Shown here is a complete set of Sadanobu Hasegawa III's "Kyo-Maiko" prints along with their original folio. The prints are as follows:
- Sadanobu Hasegawa III - Kyo-Maiko - Girl Playing Hanetsuki Game
- Sadanobu Hasegawa III - Kyo-Maiko - Flower Arrangement
- Sadanobu Hasegawa III - Kyo-Maiko - Girl Washing Hands
- Sadanobu Hasegawa III - Kyo-Maiko - Tea Ceremony
- Sadanobu Hasegawa III - Kyo-Maiko - Dancing Girl
- Sadanobu Hasegawa III - Kyo-Maiko - Girl Playing Hand-Drum
The Woodblock Prints Set
This is a complete set of the 6 woodblocks, in addition to the original silk folio with the index of prints. Each print is in very good condition with strong color, even toning to the paper, and no discolorations. They were carefully removed from their original matting presentations as that paper was not acid free, so there might be some small bits of tape residue as a result. The folio is intact, but not in good shape, with the folding part of the folio in rough shape from wear; it is being included to keep the collection intact.
About the Artist
Sadanobu Hasegawa III (1881-1963) is the third in a long line of Japanese printmakers, following his father and grandfather into the profession. Born in Osaka as the son of Sadanobu II, he was the student of Shijo painter Ueda Kocho, and later the student of Utagawa Sadamasu, becoming a member of the Osaka School. Most of the woodblock prints by Sadanobu Hasegawa III were made after World War II.
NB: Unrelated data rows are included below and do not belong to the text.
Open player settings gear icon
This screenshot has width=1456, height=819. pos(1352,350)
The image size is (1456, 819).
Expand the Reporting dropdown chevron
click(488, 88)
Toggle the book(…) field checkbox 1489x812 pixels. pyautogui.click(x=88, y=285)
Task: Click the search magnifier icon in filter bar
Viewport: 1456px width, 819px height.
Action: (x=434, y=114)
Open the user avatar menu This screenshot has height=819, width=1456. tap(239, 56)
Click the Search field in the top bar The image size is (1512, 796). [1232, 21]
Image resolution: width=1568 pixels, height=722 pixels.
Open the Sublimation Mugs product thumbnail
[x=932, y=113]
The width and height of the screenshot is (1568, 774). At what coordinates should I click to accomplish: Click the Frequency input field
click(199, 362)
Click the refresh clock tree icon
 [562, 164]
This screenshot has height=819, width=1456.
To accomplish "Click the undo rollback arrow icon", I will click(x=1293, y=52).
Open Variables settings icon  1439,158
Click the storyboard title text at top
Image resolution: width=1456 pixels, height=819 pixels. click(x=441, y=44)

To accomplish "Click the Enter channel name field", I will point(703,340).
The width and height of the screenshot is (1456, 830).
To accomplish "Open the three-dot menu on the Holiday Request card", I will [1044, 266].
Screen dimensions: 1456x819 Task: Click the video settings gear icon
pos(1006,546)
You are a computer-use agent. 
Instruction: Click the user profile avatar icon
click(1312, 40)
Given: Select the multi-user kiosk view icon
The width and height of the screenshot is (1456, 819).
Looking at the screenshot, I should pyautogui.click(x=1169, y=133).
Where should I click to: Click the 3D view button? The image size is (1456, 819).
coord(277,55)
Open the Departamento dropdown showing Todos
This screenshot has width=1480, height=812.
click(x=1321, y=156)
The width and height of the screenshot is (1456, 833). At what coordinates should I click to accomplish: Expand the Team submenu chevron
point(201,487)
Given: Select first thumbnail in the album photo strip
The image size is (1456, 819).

Sadanobu Hasegawa III worked to adopt the art of Japanese printmaking to the 20th century. Most of his work was commissioned by the Uchida company in Kyoto, one of the largest publishers of woodblock prints in Japan at the time. His technique followed the old Japanese tradition of hand making all of the blocks, while occasionally adding more modern features to some of his prints like embossing of metal pigments.
Sadanobu Hasegawa III adopted a style which was a combination of old okiyo-e traditions with a modern approach. His subjects included the traditional focuses of ukiyo-e tradition such as kabuki theater, the bunraku puppet theater, beautiful girls from Kyoto, as well as scenes and events from Japan's medieval history and legends. His work primarily catered to the foreign market, and his selections of colors and subjects almost portrayed a Disneyland image of Japan.